Going along with this thread, a typical home with a 200 amp service might only get connected to a 15 or 25 kva transformer. Multiple homes might get connected to a 50. I've been looking at quite a few pole transformers lately and a 50 kva transformer can serve a block full of smaller homes and 3-4 larger sized homes.
 
peter d said:
. . . a 50 kVA transformer can serve a block full of smaller homes and 3-4 larger sized homes. . .
We typically serve six to eight homes (50% total electric) with a 50 kVA pad mount transformer. Our pole mounted 50 kVA transformers (new customers are very rare) usually serve about 15 customers and most are total electric except for gas heat.
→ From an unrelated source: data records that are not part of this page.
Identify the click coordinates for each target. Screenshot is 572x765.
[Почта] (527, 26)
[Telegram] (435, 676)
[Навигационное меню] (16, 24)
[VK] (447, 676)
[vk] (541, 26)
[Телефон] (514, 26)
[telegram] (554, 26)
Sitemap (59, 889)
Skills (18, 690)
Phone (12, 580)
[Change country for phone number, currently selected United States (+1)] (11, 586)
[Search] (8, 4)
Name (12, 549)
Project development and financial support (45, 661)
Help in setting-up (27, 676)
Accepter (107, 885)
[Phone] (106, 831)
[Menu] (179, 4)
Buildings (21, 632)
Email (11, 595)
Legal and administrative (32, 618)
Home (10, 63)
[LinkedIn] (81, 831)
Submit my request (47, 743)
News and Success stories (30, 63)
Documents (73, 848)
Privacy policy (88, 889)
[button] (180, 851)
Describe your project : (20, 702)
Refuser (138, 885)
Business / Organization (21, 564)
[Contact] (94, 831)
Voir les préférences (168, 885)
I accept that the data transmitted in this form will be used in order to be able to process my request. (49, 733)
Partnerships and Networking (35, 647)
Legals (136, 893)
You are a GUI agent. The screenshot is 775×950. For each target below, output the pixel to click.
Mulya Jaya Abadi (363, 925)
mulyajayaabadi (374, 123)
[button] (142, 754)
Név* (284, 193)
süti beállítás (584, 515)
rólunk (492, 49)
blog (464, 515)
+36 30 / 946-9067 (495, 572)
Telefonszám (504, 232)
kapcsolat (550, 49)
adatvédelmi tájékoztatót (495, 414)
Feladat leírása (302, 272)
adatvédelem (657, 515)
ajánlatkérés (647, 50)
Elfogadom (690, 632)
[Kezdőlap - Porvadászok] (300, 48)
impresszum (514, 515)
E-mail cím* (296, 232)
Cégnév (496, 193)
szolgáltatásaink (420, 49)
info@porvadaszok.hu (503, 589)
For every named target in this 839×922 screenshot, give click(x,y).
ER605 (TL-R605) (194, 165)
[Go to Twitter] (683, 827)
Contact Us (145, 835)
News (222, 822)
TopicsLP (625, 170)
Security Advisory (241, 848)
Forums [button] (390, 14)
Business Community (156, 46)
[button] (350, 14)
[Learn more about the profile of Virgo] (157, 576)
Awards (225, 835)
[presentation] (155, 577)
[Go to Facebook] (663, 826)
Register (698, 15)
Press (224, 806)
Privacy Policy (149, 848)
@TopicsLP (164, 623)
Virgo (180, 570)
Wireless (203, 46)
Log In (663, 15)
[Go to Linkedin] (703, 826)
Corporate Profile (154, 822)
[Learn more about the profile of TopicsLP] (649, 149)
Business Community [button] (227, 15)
We have a lot of new homes with heat pumps since they produce a therm of heat for less money that gas. The optimum is a heat pump with gas backup. :smile:
 
charlie said:
We typically serve six to eight homes (50% total electric) with a 50 kVA pad mount transformer. Our pole mounted 50 kVA transformers (new customers are very rare) usually serve about 15 customers and most are total electric except for gas heat.

We have a lot of new homes with heat pumps since they produce a therm of heat for less money that gas. The optimum is a heat pump with gas backup. :smile:

Thanks for that info. :) My statements were just based on my uninformed observations of typical residential distribution in National Grid and Northeast Utility territory.
 
charlie said:
Bob, that is exactly what we do. We set up a demand meter on a transformer and demand meters on each customer served by that transformer to get a relationship between the energy usage and the demand for a particular type of customer. This is done over long periods of time so we can develop an equation that will work for most installations of a certain rate and time of year. We have a couple of dozen installations spread over our system so we can achieve some semblance of accuracy and base our TLM (transformer load management) program on the data.

I have seen this equipment in NY, but I assumed they were checking individual customers to verify possible thefts of service.